## Exercise requirements
Reproduce the data below word for word.

Pixel coordinate grounding data:
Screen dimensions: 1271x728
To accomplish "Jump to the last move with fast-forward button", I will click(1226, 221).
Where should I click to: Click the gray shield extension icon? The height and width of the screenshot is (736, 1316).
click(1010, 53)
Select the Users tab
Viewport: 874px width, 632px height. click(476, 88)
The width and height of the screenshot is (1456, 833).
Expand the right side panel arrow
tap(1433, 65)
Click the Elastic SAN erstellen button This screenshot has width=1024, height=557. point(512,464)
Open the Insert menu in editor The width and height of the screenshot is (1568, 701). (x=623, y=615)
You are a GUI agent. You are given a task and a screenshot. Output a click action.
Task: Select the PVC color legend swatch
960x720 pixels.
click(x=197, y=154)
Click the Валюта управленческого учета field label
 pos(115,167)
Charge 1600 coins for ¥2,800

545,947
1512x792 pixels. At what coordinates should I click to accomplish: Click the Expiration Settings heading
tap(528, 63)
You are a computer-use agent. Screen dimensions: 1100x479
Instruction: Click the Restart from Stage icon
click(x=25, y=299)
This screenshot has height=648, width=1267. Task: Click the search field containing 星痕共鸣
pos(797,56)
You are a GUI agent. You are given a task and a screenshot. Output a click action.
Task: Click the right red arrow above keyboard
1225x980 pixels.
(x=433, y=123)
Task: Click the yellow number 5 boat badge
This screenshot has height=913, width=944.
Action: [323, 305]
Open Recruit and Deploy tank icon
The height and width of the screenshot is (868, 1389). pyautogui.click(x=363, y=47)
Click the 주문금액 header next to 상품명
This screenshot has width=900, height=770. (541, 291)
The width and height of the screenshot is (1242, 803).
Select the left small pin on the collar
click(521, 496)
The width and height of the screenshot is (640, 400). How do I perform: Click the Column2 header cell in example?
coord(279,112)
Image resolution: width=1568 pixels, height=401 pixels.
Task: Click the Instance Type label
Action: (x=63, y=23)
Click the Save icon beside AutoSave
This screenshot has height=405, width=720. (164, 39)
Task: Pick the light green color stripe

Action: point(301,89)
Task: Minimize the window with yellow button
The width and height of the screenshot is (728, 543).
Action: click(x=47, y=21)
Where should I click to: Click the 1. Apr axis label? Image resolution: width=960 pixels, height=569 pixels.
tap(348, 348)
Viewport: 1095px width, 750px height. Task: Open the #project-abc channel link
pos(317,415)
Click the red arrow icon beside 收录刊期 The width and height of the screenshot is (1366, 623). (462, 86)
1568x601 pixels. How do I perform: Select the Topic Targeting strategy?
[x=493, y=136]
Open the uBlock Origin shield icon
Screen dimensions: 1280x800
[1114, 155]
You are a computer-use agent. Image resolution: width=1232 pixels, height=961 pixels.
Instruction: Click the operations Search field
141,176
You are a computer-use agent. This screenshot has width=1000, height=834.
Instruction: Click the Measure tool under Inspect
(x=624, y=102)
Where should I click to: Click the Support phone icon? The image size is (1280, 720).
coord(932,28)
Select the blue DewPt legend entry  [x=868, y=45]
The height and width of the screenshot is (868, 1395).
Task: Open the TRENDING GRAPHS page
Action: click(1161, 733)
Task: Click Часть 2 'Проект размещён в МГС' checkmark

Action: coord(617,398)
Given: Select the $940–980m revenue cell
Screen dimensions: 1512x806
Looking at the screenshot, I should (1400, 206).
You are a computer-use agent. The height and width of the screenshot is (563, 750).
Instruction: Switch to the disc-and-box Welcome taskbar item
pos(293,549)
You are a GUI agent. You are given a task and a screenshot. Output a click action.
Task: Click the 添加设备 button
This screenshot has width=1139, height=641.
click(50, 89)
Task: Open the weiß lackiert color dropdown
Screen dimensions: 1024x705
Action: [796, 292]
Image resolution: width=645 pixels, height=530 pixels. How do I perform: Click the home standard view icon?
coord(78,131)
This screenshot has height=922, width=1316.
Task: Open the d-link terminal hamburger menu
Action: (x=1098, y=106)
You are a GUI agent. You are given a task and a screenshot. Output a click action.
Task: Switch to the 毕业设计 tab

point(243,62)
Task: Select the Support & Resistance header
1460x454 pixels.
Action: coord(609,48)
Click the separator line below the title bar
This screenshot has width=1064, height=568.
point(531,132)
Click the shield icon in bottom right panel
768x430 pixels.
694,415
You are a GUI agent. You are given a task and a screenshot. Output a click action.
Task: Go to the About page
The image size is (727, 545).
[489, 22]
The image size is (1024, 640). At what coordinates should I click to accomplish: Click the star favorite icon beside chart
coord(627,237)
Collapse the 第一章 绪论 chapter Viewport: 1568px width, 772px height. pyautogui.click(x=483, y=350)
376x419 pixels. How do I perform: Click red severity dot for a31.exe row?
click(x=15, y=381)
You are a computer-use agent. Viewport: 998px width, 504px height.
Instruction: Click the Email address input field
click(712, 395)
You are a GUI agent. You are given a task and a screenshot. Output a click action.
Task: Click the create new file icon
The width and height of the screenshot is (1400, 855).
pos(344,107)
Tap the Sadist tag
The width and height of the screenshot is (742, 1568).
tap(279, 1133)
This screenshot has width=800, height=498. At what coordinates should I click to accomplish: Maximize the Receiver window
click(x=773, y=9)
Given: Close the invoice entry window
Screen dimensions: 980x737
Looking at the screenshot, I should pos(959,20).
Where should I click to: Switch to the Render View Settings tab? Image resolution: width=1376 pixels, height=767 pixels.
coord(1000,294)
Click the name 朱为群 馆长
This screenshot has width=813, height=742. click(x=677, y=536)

## Answer for the task
Screen dimensions: 1271x728
To accomplish "Jump to the last move with fast-forward button", I will click(1226, 221).
Where should I click to: Click the gray shield extension icon? The height and width of the screenshot is (736, 1316).
click(1010, 53)
Select the Users tab
Viewport: 874px width, 632px height. click(476, 88)
The width and height of the screenshot is (1456, 833).
Expand the right side panel arrow
tap(1433, 65)
Click the Elastic SAN erstellen button This screenshot has width=1024, height=557. point(512,464)
Open the Insert menu in editor The width and height of the screenshot is (1568, 701). (x=623, y=615)
You are a GUI agent. You are given a task and a screenshot. Output a click action.
Task: Select the PVC color legend swatch
960x720 pixels.
click(x=197, y=154)
Click the Валюта управленческого учета field label
 pos(115,167)
Charge 1600 coins for ¥2,800

545,947
1512x792 pixels. At what coordinates should I click to accomplish: Click the Expiration Settings heading
tap(528, 63)
You are a computer-use agent. Screen dimensions: 1100x479
Instruction: Click the Restart from Stage icon
click(x=25, y=299)
This screenshot has height=648, width=1267. Task: Click the search field containing 星痕共鸣
pos(797,56)
You are a GUI agent. You are given a task and a screenshot. Output a click action.
Task: Click the right red arrow above keyboard
1225x980 pixels.
(x=433, y=123)
Task: Click the yellow number 5 boat badge
This screenshot has height=913, width=944.
Action: [323, 305]
Open Recruit and Deploy tank icon
The height and width of the screenshot is (868, 1389). pyautogui.click(x=363, y=47)
Click the 주문금액 header next to 상품명
This screenshot has width=900, height=770. (541, 291)
The width and height of the screenshot is (1242, 803).
Select the left small pin on the collar
click(521, 496)
The width and height of the screenshot is (640, 400). How do I perform: Click the Column2 header cell in example?
coord(279,112)
Image resolution: width=1568 pixels, height=401 pixels.
Task: Click the Instance Type label
Action: (x=63, y=23)
Click the Save icon beside AutoSave
This screenshot has height=405, width=720. (164, 39)
Task: Pick the light green color stripe

Action: point(301,89)
Task: Minimize the window with yellow button
The width and height of the screenshot is (728, 543).
Action: click(x=47, y=21)
Where should I click to: Click the 1. Apr axis label? Image resolution: width=960 pixels, height=569 pixels.
tap(348, 348)
Viewport: 1095px width, 750px height. Task: Open the #project-abc channel link
pos(317,415)
Click the red arrow icon beside 收录刊期 The width and height of the screenshot is (1366, 623). (462, 86)
1568x601 pixels. How do I perform: Select the Topic Targeting strategy?
[x=493, y=136]
Open the uBlock Origin shield icon
Screen dimensions: 1280x800
[1114, 155]
You are a computer-use agent. Image resolution: width=1232 pixels, height=961 pixels.
Instruction: Click the operations Search field
141,176
You are a computer-use agent. This screenshot has width=1000, height=834.
Instruction: Click the Measure tool under Inspect
(x=624, y=102)
Where should I click to: Click the Support phone icon? The image size is (1280, 720).
coord(932,28)
Select the blue DewPt legend entry  [x=868, y=45]
The height and width of the screenshot is (868, 1395).
Task: Open the TRENDING GRAPHS page
Action: click(1161, 733)
Task: Click Часть 2 'Проект размещён в МГС' checkmark

Action: coord(617,398)
Given: Select the $940–980m revenue cell
Screen dimensions: 1512x806
Looking at the screenshot, I should (1400, 206).
You are a computer-use agent. The height and width of the screenshot is (563, 750).
Instruction: Switch to the disc-and-box Welcome taskbar item
pos(293,549)
You are a GUI agent. You are given a task and a screenshot. Output a click action.
Task: Click the 添加设备 button
This screenshot has width=1139, height=641.
click(50, 89)
Task: Open the weiß lackiert color dropdown
Screen dimensions: 1024x705
Action: [796, 292]
Image resolution: width=645 pixels, height=530 pixels. How do I perform: Click the home standard view icon?
coord(78,131)
This screenshot has height=922, width=1316.
Task: Open the d-link terminal hamburger menu
Action: (x=1098, y=106)
You are a GUI agent. You are given a task and a screenshot. Output a click action.
Task: Switch to the 毕业设计 tab

point(243,62)
Task: Select the Support & Resistance header
1460x454 pixels.
Action: coord(609,48)
Click the separator line below the title bar
This screenshot has width=1064, height=568.
point(531,132)
Click the shield icon in bottom right panel
768x430 pixels.
694,415
You are a GUI agent. You are given a task and a screenshot. Output a click action.
Task: Go to the About page
The image size is (727, 545).
[489, 22]
The image size is (1024, 640). At what coordinates should I click to accomplish: Click the star favorite icon beside chart
coord(627,237)
Collapse the 第一章 绪论 chapter Viewport: 1568px width, 772px height. pyautogui.click(x=483, y=350)
376x419 pixels. How do I perform: Click red severity dot for a31.exe row?
click(x=15, y=381)
You are a computer-use agent. Viewport: 998px width, 504px height.
Instruction: Click the Email address input field
click(712, 395)
You are a GUI agent. You are given a task and a screenshot. Output a click action.
Task: Click the create new file icon
The width and height of the screenshot is (1400, 855).
pos(344,107)
Tap the Sadist tag
The width and height of the screenshot is (742, 1568).
tap(279, 1133)
This screenshot has width=800, height=498. At what coordinates should I click to accomplish: Maximize the Receiver window
click(x=773, y=9)
Given: Close the invoice entry window
Screen dimensions: 980x737
Looking at the screenshot, I should pos(959,20).
Where should I click to: Switch to the Render View Settings tab? Image resolution: width=1376 pixels, height=767 pixels.
coord(1000,294)
Click the name 朱为群 馆长
This screenshot has width=813, height=742. click(x=677, y=536)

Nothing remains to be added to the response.